What I Really Think When People Ask, "Is That Baby Yours?

I'm a Black mom with vitiligo, a skin disorder that results in depigmentation, raising an Afro-Latinx child, so I can safely, and sadly, say that I've had people ask me, "Is that baby yours?" more times than is acceptable. (Hint: the "acceptable" amount of times to ask anyone this question is precisely zero.) The number of times I've had to say, "I'm the mom," or, when standing next to my partner as he holds our child, "We're together," is annoying and frustrating and exhausting.

If we were all the same skin color, or had the same hair type, I highly doubt I'd be fielding the same type of questions.

Unfortunately, a large number of strangers asking me questions as if I somehow do not belong is nothing new. Growing up, I was a dark-skinned Black girl who lived with my light-skinned mom and her light-haired, blue-eyed husband. Shortly after they got married, my sister was born: a blond-haired, green-eyed, fair-skinned girl. I didn’t resemble my family members and there were countless moments during family outings in which people would ask me if I needed help, if I belonged with the people I was with, or if I was simply lost.

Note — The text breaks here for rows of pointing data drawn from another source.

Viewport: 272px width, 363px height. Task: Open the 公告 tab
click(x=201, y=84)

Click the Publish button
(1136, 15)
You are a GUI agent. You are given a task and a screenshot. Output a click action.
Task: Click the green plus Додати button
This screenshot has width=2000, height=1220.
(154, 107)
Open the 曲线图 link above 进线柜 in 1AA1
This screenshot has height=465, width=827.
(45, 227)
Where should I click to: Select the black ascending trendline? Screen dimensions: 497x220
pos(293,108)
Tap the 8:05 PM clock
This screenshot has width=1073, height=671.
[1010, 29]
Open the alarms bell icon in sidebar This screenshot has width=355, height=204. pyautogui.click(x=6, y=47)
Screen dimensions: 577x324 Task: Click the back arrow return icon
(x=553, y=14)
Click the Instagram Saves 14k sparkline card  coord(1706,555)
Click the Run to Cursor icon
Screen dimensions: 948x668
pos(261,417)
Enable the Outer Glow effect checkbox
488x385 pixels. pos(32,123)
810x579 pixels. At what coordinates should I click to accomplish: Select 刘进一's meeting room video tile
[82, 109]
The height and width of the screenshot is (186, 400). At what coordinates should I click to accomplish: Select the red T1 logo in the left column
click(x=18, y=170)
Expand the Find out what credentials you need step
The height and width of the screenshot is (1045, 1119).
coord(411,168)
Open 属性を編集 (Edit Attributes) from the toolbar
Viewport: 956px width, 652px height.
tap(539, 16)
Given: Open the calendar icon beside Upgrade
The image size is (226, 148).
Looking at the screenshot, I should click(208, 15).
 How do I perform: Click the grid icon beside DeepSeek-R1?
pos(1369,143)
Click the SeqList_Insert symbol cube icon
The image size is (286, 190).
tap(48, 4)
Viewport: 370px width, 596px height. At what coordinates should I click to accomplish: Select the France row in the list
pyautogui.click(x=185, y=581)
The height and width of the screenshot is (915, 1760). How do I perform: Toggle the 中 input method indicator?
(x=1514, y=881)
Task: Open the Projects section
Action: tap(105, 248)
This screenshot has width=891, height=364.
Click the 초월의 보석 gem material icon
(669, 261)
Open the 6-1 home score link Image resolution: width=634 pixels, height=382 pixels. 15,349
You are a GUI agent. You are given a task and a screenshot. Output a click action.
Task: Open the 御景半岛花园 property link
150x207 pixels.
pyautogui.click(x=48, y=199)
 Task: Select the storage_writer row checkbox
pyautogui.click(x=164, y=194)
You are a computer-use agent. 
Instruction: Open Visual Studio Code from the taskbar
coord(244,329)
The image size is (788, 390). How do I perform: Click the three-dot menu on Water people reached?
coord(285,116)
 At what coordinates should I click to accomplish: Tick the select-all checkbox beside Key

As a kid those moments felt strange and frustrating. I’d wonder why they were asking me those questions and eventually it made me question myself, my identity, and whether or not I did actually belong.

Courtesy of Jesi Taylor Cruz

Decades later, when I worked as a nanny in Brooklyn, I’d watch parents, babysitters, and other nannies talk to each other on playgrounds, at the park, or at local events, and I’d hear questions and comments I heard as a kid. This time, though, they were directed at caregivers.

“Awww is this your baby?”

“He’s so cute, are you the mom?”

Or the ever-popular, smiling stare into the stroller followed by a simple, “Yours?”

I would only ever hear people ask those questions if the baby and their caregiver had different skin colors. It was most common to hear that question if the caregiver was Black, or a woman of color, and the baby was white or had a very light complexion.

In some cases, like if a child appears to be in danger, it makes sense to ask those types of questions to ensure that a child is safe and with a caregiver who can adequately care for them. But the more I'm asked this question the more I struggle to approach it from a place of understanding. Instead, I grow angry because, honestly, what does it matter?

And then I'm transported back to my childhood, when white people would tell me they were surprised by how “well-spoken” I was, or were so taken back by the fact that I loved to read.

Why do you, stranger, want to know? What is it about my family that makes us appear to be less of a family than, say, whatever version of a family you think we're supposed to look like? And if you are truly fearing for my baby's safety, what it is about me that makes me appear to be an inadequate, potentially dangerous caregiver?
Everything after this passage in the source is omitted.